> WORK REQUIRED
Reproduce the data in full, exactly.

--- START ---

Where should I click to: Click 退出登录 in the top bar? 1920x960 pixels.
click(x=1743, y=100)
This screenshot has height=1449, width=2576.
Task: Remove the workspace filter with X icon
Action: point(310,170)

--- END ---

> EXERCISE RESULT
Where should I click to: Click 退出登录 in the top bar? 1920x960 pixels.
click(x=1743, y=100)
This screenshot has height=1449, width=2576.
Task: Remove the workspace filter with X icon
Action: point(310,170)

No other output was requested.